Tom Haughey's Answer: I am not completely versed on the new vendor products in this area but here is my general thinking. Currently, there are two vendor approaches to temporal databases: build a new DBMS or extend an existing DBMS. In terms of extending an existing DBMS, there are two approaches: extend a relational DBMS (RDBMS) or extend an object oriented DBMS (ODBMS). RDBMS are very oriented toward processing high volume, short-lived transactions, such as you see in financial transactions, whereas ODBMSs are oriented more toward complex objects and long-lived transactions, such as you see in GIS and spatio-temporal applications. The ODBMSs in my opinion are not capable of handling large volumes of transactions such as you seen in order processing or financial processing, or large volumes of queries (involving huge amounts of data) such as you see in data warehousing. That is the domain of the RDBMS. On the other hand, because the cost to build a new DBMS is huge, in the short-term I would look to existing DBMSs and to temporal extensions in the DBMS and SQL that existing major vendors have to offer. Each of the major vendors (IBM, Oracle, Sybase, etc.) have some offerings in these areas.

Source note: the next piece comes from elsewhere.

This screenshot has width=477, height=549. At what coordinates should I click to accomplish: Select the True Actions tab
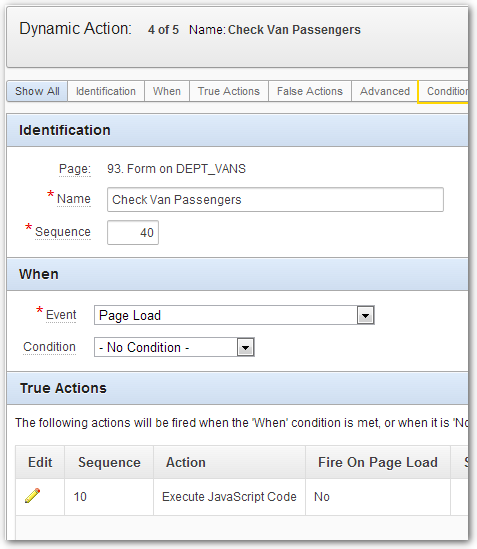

The design of temporal databases using conventional DBMSs is becoming more and more prominent. Even though technical features to support temporal data already exist in many products, it is my experience that they are not frequently used in mission-critical applications. Typically, time is handled directly in the design in one of several ways: by qualifying existing tables with time or by setting up separate tables to collect history. Qualifying existing tables means not just adding time but making time part of the natural key (whether you use a surrogate key physically is another matter). Setting up separate tables for time can be done in both OLTP and in data warehousing. Developers then handle temporal operations through SQL or a BI query tool. A true temporal DBMS has time as an inherent part of the architecture of the product and supports a fully temporal version of SQL. See the writings of Richard T. Snodgrass and Chris Date for more details on these. Snodgrass has been writing on this subject for years. Fasten your seat belt before you read them (especially Date) because it is not bedtime reading.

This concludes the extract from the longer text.